Assigned task A :: Reproduce the premium waiver case from "CR76 Premium waiver" to "in March 1999.", replacing "teacher" with "lecturer".
Assigned task B :: Decide whether each statement agrees with the premium waiver case. Answer yes or no, and quote the deciding words. (i) The Education Department approved the complainant's retirement in March 1999. (ii) The insurer first approved the waiver of premium benefit for three years. (iii) The Chief Medical Officer found the insured totally and permanently disabled.

Study text ::
·····

CR76 Premium waiver benefit admitted and later terminated on review


Premium waiver benefit admitted and later terminated on review – whether cessation of benefit justified.


The complainant was a teacher who suffered from major depressive disorder. Because of his condition and his inability to continue working the Education Department granted approval for him to retire in March 1999.

The complainant had a policy with the insurer which, amongst other benefits, included a waiver of premium benefit. Following his early retirement the complainant applied to the insurer for the waiver of premium benefit to be instituted. In July 1999 the insurer informed the complainant that the waiver of premium benefit had been approved for a period of two years; it was reassessed and approved for a further period of two years in July 2001. In May 2003 the insurer sent a letter to the complainant advising him that the waiver of premium benefit had come up for review but the letter was apparently not received by the insured; the benefit was then terminated. When the insured communicated with the insurer in November 2003 the claim was referred to the insurer’s Chief Medical Officer. He expressed the opinion that the insured was not totally and permanently disabled and while the insured could not perform his own occupation, he was not incapable of performing any other occupation. This opinion apparently was influenced by the disability claim medical report of the insured’s doctor who, in response to the question “Do you consider that the disabled is at presently totally incapable of performing … any occupation whatsoever, irrespective of ability?” had responded “No”. In explanation thereof he had indicated that the insured was capable of “creative handwork”.

·····

Information shown ::

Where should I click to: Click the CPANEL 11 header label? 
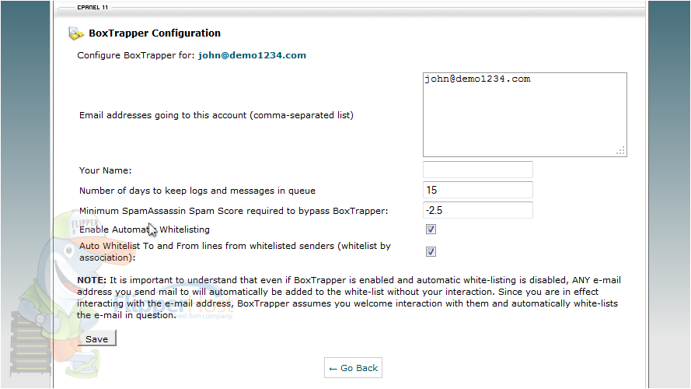click(92, 8)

·····

Task result A ::
CR76 Premium waiver benefit admitted and later terminated on review


Premium waiver benefit admitted and later terminated on review – whether cessation of benefit justified.


The complainant was a lecturer who suffered from major depressive disorder. Because of his condition and his inability to continue working the Education Department granted approval for him to retire in March 1999.

Task result B ::
(i) Yes: "the Education Department granted approval for him to retire in March 1999"
(ii) No: "the waiver of premium benefit had been approved for a period of two years"
(iii) No: "the insured was not totally and permanently disabled"